The axe duly fell, but not to terminal effect. In fact, Bayfield even managed to convert the experience into a liberating one. "Being dropped made me change my outlook on the game and what I was trying to do. I became much more relaxed about it.

"Ever since I got picked for my first Five Nations game in 1992, it's always been `will I make it for the next game' and it does start to prey on you a little. But now I am concentrating more on my training and what I want to achieve. I have been enjoying my club rugby, which has been going personally quite well, and I have enjoyed the internationals I have played. I feel as though I am contributing a lot more than I did previously."

Obviously this starts at the line-out, where he and his colleague, Johnson, are expected to be England's primary providers of that most treasured item in international rugby, the ball. And Bayfield knows exactly what to expect in the maelstrom tomorrow.
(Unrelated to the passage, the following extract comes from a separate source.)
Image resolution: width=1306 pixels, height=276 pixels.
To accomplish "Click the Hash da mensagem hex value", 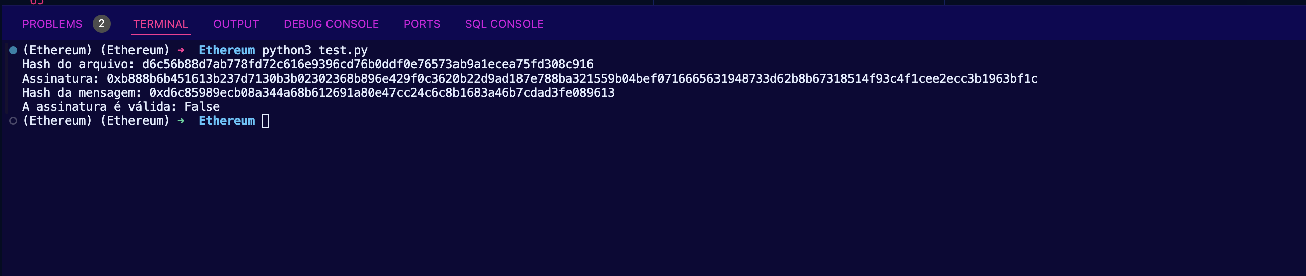I will coord(382,93).
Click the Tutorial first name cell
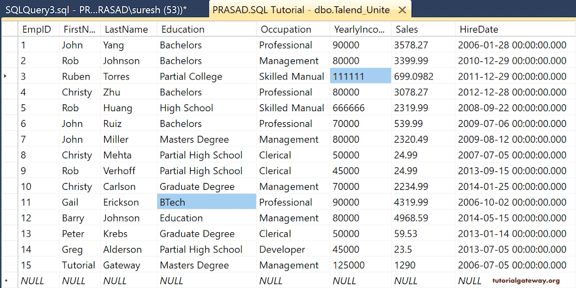 (79, 265)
"One of us will be targeted by the Irish forwards for special attention, hopefully leaving the other guy free to win the ball."

Ask him what actually happens in a line-out, though, and he is slightly less forthcoming - trade secrets need to be maintained of course. "I haven't a clue," he said blithely. "It's a nightmare. It's just a question of teamwork, being precise about things and a lot of cheating." Of course, that is something that PC Bayfield - following Dooley, Richards and Ackford in the recent England tradition of policemen forwards - would never indulge in.

Now Bayfield wants to go beyond winning the ball, although he is still working hard on doing ever more of that, and have some say in what happens to it afterwards - which England are also quite keen on with their new, expansive style.

Not that Bayfield sees it as revolutionary, just a logical evolution, and speaking in a tiny room often used for a more sinister type of interview at the Bedford police station where he works as a community officer, he produces his evidence. "The way that we are trying to play is the ultimate target of an England team. If we are allowed to play that way against Ireland, France, Wales or Scotland, then we will play it. Likewise, if we are allowed to play that type of game in the World Cup, then we will p lay it. However you might come across a team - especially one like Ireland - who won't let you, so you have to resort to what people call a Five Nations style.

"When South Africa played us in the second Test in the summer they played Five Nations rugby. It was hard forward play, grinding on, putting the high ball up, chasing on, and they broke us. Once they had done that, then out came all the skills. So I think it's wrong to say there's a Five Nations style, there's so many different ways of playing the game. What we are doing now is making sure that England can play every type of game."

They may well need to tomorrow, for Bayfield is impressed by the Irish, especially their front row - "they ripped the South Africans apart in the Barbarians game" - and Neil Francis - "always been one of the best in the world."

Bayfield even manages to make that sound a reason to be cheerful. After all, if England can win by playing the way they are trying to, it will be fun for one at least. "I enjoy running about the pitch - you should see the look on a back's face when he realises it's me he's got to pass to."